From Boston.com: Propaganda of the year
Barack Obama is Time Magazine’s Person of the Year and for the cover they’ve chosen a new Shepard Fairey work.
“Our cover portrait is by the street artist Shepard Fairey, whose roots are in the skateboarding world and whose early poster of then Senator Obama became the great populist image of the campaign,” editor Rick Stengel writes in his opening letter. “With this cover, Fairey has now created a new iconic image of the President-elect — a rich, multilayered poster that echoes but then expands on his original.”
The piece by the Boston Globe, Propaganda of the year, disagrees with the selection of Fairey’s work for the cover saying:
Not only has Time abdicated a journalistic opportunity to freshly interpret Obama’s significance in visual terms, but it outsourced the work to the campaign itself: the graphic equivalent of headlining an Obama profile “Change We Can Believe In.”
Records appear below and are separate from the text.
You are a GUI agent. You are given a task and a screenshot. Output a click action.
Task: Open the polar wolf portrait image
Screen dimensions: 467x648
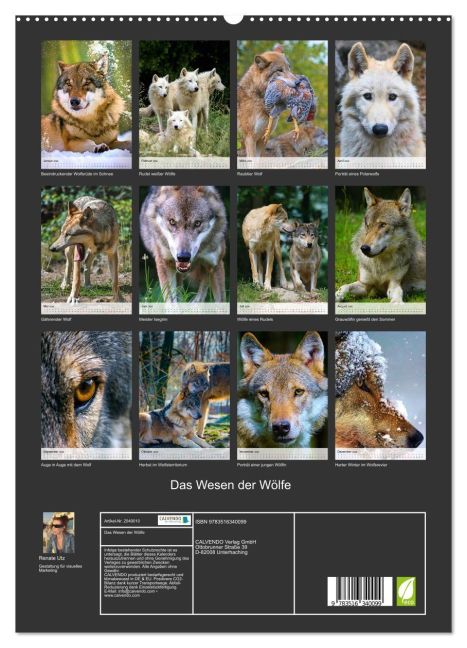[380, 104]
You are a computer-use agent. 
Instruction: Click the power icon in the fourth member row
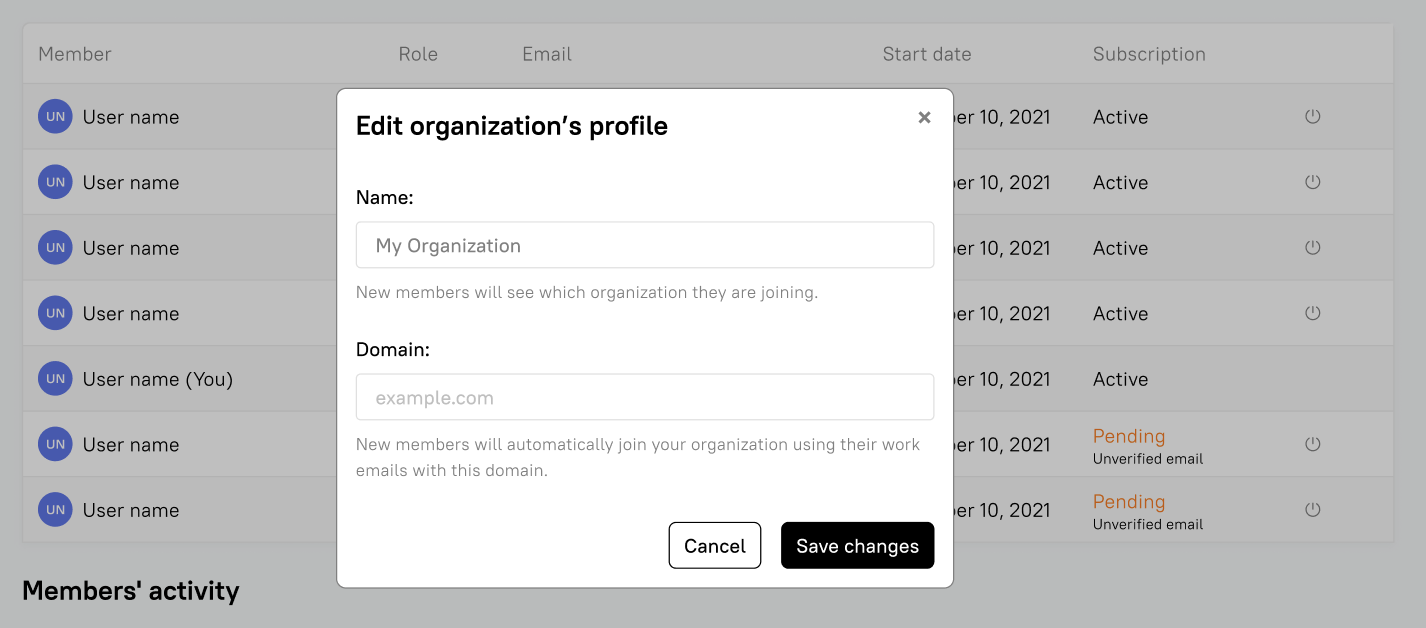click(1313, 313)
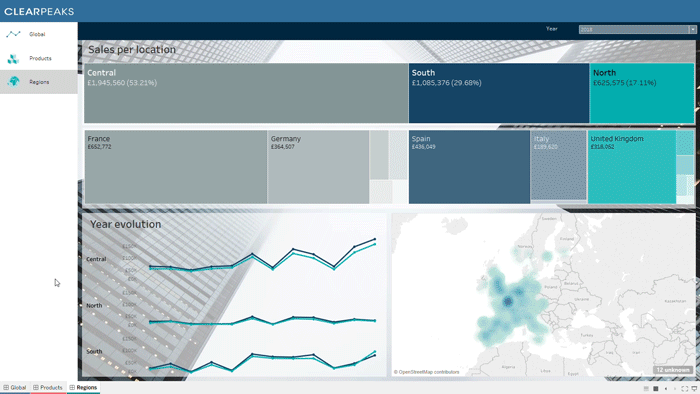Switch to the Global sheet tab

[x=15, y=387]
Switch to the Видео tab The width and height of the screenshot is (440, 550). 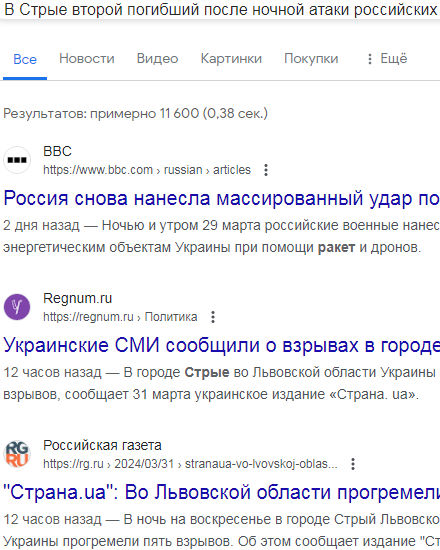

I don’t think we’re missing a whole lot from Time’s interpretation. Most likely we’d have yet another photograph of Obama on the cover. Time’s already done that- Obama’s picture has been on the cover of half of Time Magazine’s covers this year! The Shepard Fairey image captures the spirit of the campaign and the idealism behind the movement that put Obama in the White House.
Shepard Fairey created his original Hope work on his own without involvement of the campaign because he felt strongly about Obama and what he stood for. This idea is mirrored by the many who volunteered and donated their time and their efforts to the Obama campaign.
I am a huge fan of Shepard Fairey’s work which I found through his Obama posters. I would love to add this print to my collection when it becomes available. I think in many ways this new image is a more sophisticated, realistic portrait than the iconic Hope poster.